Hell if he knew what it was. For some reason, he got the impression she wasn’t even speaking to him. That she was simply voicing her thoughts out loud. But something in her tone and the warm, solid feel of her beneath him, breathing and surviving, made the violent shudders racking his body stop. It melted the blocks of ice in his veins, relieving the chill on his skin.
He curled closer, ducked down amid the thundering clang of debris around them and pressed his cheek to the top of the woman’s head. Her damp hair clung to the stubble on his jaw, and the musty smell of rain filled his nostrils. Each of her rapid breaths lifted her back tighter against his chest, and the sticky heat of blood from the wound on her temple clung to the pads of his fingers.
“Yeah,” he said, his lips brushing her ear as he did his best to shelter her. “It’ll pass.”
Gradually, the pounding onslaught of debris against the house ceased. The violent winds eased to a swift rush, and the deafening roar faded into the distance. Light trickled down the hallway, and the air around them stilled. The worst of it couldn’t have lasted more than forty seconds. But it had felt like an eternity.
“Is it over?”
Alex blinked hard against the dust lingering in the air and lifted his head, focusing on the weak light emanating from the other room. “Yeah.” He cleared his throat and sat upright, untangling his fingers from the long, wet strands of her hair. “I think so.”

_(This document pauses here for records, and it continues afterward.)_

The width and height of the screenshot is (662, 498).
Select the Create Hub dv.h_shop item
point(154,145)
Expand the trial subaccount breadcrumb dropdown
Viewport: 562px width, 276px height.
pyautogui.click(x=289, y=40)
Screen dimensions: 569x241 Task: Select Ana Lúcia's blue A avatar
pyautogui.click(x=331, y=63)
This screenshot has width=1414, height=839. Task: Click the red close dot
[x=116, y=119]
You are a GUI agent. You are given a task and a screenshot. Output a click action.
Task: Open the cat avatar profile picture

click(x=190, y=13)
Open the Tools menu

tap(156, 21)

She slipped from beneath him, slumped back against the wall and released a heavy breath. “Thank you.”
Her green eyes, bright and beautiful, traveled slowly over his face. His skin warmed beneath her scrutiny, his attention straying to the way her soaked T-shirt and jeans clung to her lush curves and long legs.
He shifted uncomfortably and redirected his thoughts to her age. She looked young. Very young. If he had to guess, he’d say midtwenties...if that. But he’d never been good at pinning someone’s age. Just like no one had ever been good at guessing his.

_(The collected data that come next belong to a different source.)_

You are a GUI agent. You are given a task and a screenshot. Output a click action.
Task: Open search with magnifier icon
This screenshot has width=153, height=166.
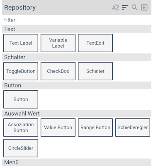pos(134,7)
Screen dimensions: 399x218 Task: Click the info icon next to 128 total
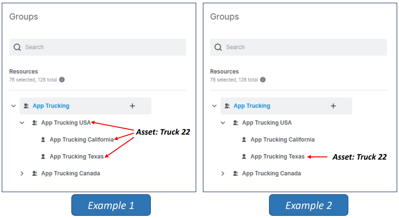coord(61,80)
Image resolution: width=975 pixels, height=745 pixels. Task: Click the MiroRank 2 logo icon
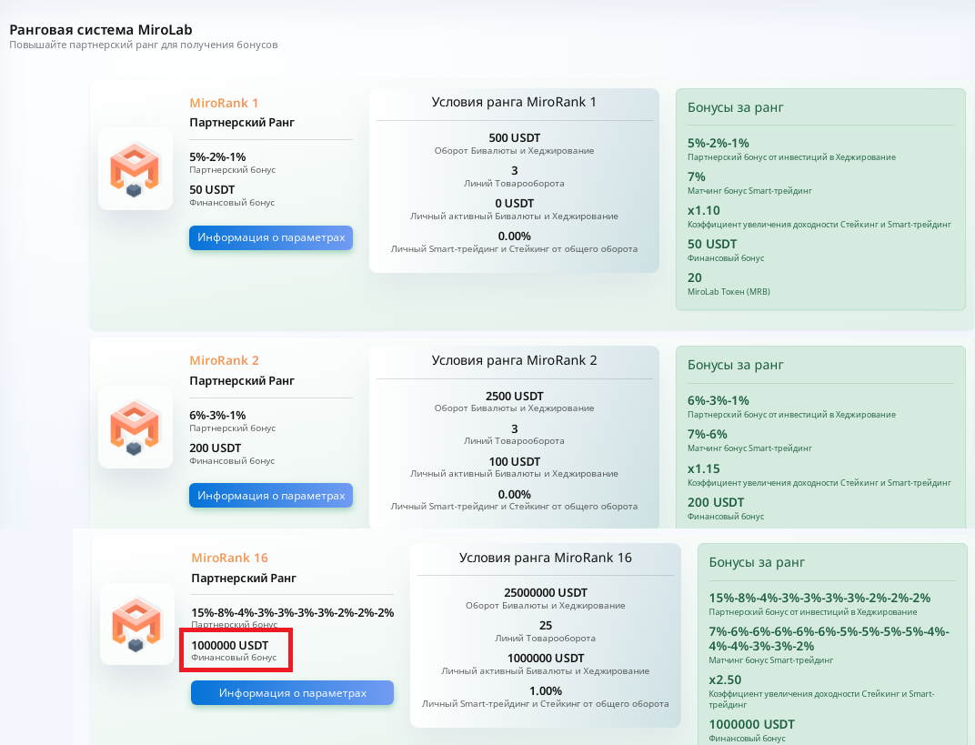[x=135, y=427]
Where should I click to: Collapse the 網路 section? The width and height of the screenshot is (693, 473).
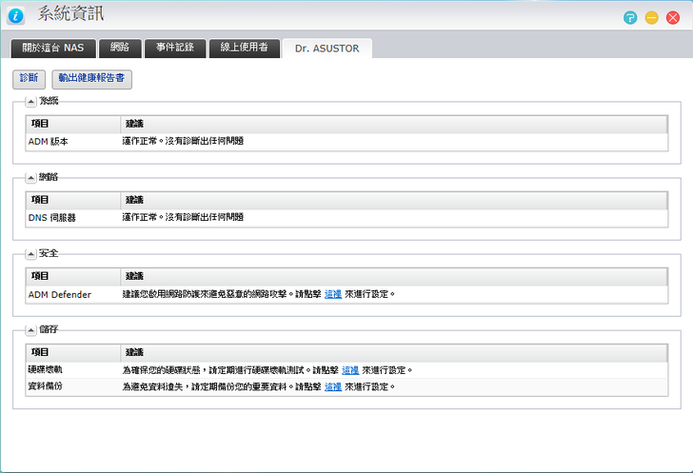(x=30, y=177)
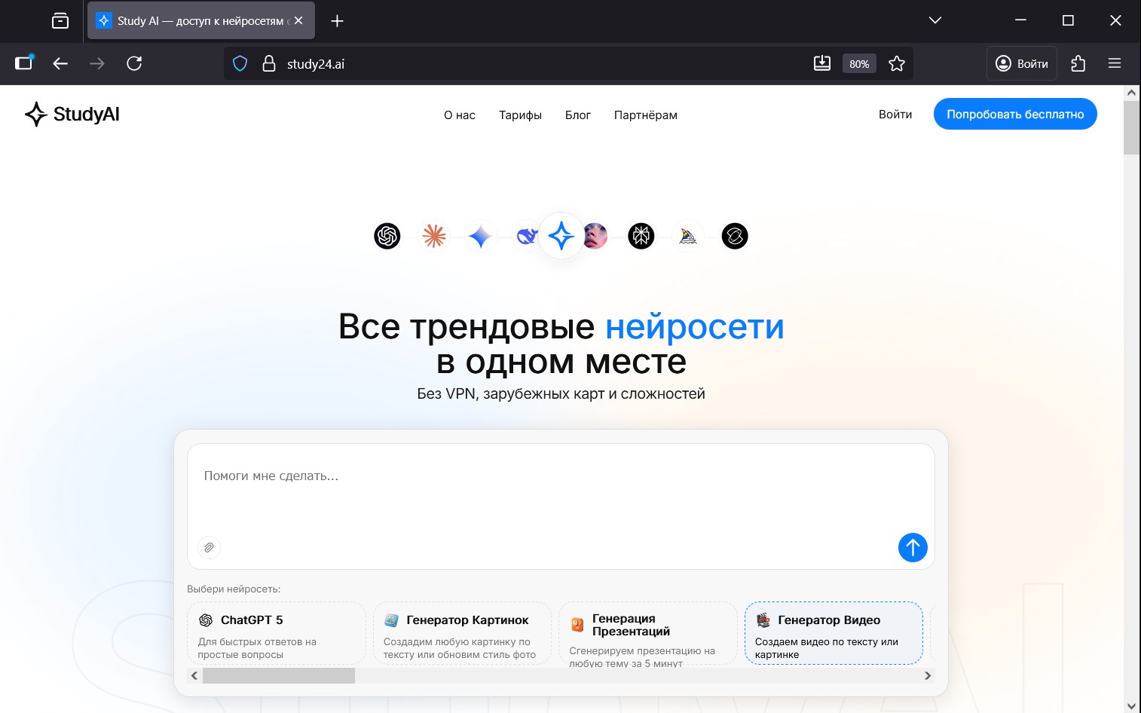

The dash of premature gray he’d inherited made him look older than his thirty-five years. And, hell, to be honest, he felt as old as he probably looked nowadays.
She smiled slightly. “That’s pitiful, isn’t it?” She shook her head, her low laugh humorless. “A cheap, two-word phrase in exchange for saving my life.”

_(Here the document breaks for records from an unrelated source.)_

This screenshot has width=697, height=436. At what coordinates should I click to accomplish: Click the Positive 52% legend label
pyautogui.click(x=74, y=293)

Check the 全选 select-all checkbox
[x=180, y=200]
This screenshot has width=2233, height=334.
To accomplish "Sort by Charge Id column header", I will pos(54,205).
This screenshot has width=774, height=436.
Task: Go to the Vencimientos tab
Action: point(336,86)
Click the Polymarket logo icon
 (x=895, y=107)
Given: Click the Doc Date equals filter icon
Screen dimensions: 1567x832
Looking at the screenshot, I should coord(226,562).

A thin stream of blood flowed from her temple over her flushed cheek, then settled in the corner of her mouth. The tip of her tongue peeked out to touch it, and she frowned.
“Here.” Alex tugged a rag from his back pocket and reached for the wound on her head. “It’s—”
Her hand shot out and clamped tight around his wrist, halting his movements. “What’re you doing?”
He stilled, then lowered his free hand slowly to the floor. Damn, she was strong. Stronger than he’d initially thought. Even though his wrist was too thick for her fingers to wrap around, she maintained control over it. And the panic in her eyes was more than just residual effects from the tornado.
“You’re cut.” He nodded toward her wound, softening his tone and waiting beneath her hard stare. “You can use this to stop the bleeding.”
Her hold on his wrist eased, and her face flooded with color. “Th-thank you.”
She took the rag from him and pressed it to her head, wincing at the initial contact, then drew her knees tightly to her chest. He studied her for a moment and touched his other palm to the floor, noting the way she kept eyeing his hands.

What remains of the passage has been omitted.